Review: Tokyo These Days by Taiyo Matusmoto [Vol 1]

 



Tokyo These Days has found me at the right place and the right time to be particularly hard-hitting. It follows Shiozawa, a manga editor who has recently retired following a failed magazine launch. Shiozawa struggles with his newfound retirement. At first, he tries to distance himself from manga and the industry, but his creativity and love for the art are not gone and he is slowly overcome by the desire to start a new project. 

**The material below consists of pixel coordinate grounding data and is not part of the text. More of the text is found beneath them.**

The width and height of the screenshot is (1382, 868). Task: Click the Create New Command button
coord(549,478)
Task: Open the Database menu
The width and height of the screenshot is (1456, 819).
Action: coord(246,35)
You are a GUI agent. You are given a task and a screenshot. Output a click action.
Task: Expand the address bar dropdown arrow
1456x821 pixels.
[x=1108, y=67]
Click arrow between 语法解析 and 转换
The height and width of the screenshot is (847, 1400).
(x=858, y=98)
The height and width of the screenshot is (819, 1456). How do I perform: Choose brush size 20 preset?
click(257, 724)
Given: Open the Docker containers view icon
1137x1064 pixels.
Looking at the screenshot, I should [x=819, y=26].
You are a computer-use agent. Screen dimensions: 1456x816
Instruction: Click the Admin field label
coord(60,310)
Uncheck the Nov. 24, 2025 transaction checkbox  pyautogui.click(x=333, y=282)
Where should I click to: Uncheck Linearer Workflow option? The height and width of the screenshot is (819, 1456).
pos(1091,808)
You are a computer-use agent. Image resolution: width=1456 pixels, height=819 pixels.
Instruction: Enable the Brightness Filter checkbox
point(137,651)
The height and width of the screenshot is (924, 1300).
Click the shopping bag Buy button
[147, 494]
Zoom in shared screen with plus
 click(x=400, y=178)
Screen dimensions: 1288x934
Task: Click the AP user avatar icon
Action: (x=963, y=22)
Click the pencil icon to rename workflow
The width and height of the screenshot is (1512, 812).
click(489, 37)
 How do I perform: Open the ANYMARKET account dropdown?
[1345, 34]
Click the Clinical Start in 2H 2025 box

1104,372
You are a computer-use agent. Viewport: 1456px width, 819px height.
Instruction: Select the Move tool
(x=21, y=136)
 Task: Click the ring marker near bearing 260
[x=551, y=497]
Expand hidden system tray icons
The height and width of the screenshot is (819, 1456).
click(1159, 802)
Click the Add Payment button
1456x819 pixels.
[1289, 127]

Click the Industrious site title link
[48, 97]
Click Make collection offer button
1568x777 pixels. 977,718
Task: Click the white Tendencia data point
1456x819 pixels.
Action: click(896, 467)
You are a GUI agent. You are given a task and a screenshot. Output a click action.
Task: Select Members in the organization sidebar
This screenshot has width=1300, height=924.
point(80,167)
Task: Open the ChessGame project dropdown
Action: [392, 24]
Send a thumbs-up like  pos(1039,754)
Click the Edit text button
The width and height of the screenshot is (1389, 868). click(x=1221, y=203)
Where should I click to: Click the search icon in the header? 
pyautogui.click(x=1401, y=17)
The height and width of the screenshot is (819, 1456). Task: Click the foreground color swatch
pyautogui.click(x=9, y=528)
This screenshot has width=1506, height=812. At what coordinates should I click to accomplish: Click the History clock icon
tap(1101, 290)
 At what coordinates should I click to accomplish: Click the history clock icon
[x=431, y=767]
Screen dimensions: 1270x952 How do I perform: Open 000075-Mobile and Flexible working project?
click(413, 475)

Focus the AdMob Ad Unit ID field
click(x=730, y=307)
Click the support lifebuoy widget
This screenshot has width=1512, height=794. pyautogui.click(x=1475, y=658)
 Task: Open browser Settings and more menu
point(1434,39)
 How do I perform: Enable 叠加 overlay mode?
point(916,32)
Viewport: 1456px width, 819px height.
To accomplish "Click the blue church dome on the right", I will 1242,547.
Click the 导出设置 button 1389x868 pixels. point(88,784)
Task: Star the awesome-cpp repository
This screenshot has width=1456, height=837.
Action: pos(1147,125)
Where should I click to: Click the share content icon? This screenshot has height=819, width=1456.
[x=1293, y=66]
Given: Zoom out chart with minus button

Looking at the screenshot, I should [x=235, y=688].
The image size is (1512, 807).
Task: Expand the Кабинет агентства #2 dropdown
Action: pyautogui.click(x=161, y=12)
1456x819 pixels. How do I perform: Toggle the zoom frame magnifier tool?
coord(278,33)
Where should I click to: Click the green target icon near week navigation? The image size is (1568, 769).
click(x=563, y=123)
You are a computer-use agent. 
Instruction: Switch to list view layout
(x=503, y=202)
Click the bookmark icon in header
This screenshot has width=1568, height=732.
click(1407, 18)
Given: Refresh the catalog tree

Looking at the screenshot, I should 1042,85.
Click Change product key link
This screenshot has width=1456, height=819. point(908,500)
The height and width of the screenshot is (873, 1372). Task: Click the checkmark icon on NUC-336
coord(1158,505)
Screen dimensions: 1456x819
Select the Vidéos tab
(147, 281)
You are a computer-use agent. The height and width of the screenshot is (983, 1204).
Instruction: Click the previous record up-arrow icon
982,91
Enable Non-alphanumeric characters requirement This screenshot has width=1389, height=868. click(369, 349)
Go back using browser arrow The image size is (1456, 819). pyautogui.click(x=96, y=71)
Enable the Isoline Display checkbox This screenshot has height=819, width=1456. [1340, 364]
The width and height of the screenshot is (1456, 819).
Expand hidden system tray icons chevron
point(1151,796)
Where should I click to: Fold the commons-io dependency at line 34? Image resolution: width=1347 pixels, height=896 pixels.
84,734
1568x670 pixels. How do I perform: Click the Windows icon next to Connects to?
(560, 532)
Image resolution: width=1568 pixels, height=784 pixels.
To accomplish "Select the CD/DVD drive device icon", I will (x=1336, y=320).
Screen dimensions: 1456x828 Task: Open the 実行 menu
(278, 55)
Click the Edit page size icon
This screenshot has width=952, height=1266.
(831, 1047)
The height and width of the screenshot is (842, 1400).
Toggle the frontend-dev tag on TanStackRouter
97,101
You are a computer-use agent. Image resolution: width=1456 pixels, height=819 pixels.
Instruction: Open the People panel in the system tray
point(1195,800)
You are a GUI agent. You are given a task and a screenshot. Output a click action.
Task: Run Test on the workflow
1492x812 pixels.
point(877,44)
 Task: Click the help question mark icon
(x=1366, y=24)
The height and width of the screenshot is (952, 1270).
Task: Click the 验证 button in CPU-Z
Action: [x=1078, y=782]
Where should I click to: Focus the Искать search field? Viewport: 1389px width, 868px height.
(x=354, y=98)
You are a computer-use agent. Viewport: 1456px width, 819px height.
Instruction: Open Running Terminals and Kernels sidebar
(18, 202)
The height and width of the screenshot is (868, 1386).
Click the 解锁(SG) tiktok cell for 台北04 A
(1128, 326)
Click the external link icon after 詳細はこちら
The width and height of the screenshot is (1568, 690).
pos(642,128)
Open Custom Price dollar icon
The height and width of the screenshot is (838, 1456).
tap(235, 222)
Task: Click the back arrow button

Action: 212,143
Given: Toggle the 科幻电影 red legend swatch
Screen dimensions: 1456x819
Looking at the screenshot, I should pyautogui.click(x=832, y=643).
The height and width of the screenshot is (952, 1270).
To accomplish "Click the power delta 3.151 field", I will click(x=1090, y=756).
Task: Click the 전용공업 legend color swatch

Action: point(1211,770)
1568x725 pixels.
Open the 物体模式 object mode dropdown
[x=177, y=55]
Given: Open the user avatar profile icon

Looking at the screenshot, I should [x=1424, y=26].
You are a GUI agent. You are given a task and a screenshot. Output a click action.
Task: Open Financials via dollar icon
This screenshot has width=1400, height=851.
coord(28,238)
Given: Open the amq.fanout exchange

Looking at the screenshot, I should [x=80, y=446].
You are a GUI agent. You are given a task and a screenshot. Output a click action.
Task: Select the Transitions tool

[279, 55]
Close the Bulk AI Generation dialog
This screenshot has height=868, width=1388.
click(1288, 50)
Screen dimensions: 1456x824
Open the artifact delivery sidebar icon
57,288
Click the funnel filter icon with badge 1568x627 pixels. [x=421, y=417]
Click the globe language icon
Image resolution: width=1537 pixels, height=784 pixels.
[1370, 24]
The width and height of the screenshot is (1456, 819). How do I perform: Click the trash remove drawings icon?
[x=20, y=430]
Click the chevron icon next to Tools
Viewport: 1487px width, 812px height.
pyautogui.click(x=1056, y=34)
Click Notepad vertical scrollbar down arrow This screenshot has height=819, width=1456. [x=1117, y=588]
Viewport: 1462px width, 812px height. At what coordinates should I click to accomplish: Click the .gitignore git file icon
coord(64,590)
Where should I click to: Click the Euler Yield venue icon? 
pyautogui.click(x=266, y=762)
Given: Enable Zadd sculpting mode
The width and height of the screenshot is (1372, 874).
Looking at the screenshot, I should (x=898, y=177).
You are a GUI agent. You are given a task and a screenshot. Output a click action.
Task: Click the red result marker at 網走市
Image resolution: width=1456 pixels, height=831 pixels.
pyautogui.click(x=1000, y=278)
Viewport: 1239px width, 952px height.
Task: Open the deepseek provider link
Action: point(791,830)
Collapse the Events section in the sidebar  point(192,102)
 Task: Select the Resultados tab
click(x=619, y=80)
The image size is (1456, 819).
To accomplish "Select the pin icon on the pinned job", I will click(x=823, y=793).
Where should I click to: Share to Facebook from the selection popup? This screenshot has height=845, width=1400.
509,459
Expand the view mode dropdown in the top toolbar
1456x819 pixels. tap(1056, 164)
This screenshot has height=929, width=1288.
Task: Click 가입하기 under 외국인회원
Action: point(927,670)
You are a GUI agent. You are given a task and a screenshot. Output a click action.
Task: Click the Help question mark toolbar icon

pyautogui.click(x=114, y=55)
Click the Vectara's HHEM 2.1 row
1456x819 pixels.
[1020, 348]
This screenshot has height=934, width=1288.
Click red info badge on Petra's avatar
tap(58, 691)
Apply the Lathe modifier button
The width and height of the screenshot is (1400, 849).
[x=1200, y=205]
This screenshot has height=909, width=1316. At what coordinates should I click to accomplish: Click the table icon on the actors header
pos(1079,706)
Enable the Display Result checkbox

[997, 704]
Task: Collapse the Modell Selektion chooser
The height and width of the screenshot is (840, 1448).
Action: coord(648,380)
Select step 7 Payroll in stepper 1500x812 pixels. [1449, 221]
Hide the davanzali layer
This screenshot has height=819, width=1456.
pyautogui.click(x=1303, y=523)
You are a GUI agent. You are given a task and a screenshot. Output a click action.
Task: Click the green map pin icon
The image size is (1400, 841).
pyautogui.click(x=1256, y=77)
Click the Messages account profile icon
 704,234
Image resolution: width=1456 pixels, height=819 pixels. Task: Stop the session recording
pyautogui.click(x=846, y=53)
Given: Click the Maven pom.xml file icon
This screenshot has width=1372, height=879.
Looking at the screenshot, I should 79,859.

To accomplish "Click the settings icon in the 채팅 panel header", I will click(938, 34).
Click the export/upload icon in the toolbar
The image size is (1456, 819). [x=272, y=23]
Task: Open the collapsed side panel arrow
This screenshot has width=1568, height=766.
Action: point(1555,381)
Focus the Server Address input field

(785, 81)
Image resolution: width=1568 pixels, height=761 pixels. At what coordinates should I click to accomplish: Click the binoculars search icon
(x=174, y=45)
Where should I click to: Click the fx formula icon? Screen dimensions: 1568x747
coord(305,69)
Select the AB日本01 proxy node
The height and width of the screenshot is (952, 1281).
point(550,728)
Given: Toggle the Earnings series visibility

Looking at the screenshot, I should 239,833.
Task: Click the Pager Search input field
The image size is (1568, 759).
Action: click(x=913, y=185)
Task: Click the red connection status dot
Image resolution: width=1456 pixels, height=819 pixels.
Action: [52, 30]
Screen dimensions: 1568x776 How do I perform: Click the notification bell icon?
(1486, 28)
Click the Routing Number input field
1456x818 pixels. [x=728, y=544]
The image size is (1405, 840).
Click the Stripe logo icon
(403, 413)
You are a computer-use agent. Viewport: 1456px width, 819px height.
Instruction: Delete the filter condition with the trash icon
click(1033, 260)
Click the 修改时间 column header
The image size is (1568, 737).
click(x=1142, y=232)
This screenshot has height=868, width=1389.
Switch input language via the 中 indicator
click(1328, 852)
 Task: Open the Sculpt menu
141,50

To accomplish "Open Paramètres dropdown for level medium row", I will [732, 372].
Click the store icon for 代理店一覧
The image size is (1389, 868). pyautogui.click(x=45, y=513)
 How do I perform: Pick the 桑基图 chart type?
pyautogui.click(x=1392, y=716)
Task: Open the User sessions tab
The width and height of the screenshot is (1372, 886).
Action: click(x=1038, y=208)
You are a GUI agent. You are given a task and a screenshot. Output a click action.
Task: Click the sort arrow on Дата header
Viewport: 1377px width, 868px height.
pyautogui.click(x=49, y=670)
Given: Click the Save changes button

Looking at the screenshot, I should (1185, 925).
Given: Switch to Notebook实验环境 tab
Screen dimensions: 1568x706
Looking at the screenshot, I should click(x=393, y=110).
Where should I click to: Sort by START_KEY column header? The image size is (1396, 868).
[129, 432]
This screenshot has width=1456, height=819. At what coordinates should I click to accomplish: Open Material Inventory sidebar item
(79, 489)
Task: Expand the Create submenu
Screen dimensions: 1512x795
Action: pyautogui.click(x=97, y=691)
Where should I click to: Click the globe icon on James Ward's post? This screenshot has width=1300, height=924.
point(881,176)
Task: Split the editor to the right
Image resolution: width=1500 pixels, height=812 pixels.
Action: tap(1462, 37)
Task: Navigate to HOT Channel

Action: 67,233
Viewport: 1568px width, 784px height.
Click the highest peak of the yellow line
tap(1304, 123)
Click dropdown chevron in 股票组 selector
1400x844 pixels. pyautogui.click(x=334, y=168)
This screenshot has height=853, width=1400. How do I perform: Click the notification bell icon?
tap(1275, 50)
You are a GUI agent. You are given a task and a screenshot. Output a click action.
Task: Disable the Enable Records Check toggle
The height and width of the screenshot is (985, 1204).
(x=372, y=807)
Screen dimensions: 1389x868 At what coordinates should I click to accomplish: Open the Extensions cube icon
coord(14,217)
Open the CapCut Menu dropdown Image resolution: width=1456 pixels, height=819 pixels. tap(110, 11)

This is not a plot-heavy manga. It's slow, deliberate, and peaceful. Achingly so. Matsumoto captures the feeling of a creative person who has labored unseen and largely unrecognized for decades. Shiozawa is good at his job. The art he loves to make is no longer the art that sells, and a pure love of manga is no longer enough to keep him going. Once separate from the industry grind, though, Shiozawa's passion is rekindled. I look forward to seeing where it goes from here.

Matsumoto captures the feeling of aging in a creative space in a way that I haven't seen portrayed in manga before. His art is simultaneously realistic and dreamlike. It's difficult to describe. His wobbly lines portray realistic figures and environments combine to give the reader a sense that the whole thing is a fuzzy memory. They feel like people you may have met and places you may have been, but maybe you weren't paying attention. The art and the story complement each other perfectly to create tension in an otherwise simple story. There's a sadness that is always threatening to creep in if Shiozawa lets it. 

It's entirely possible that others won't get as much out of this as I have. As an aging creative facing the realistic possibility of going to my grave unfulfilled, this hit me hard. I suspect I'll be thinking about it for a while.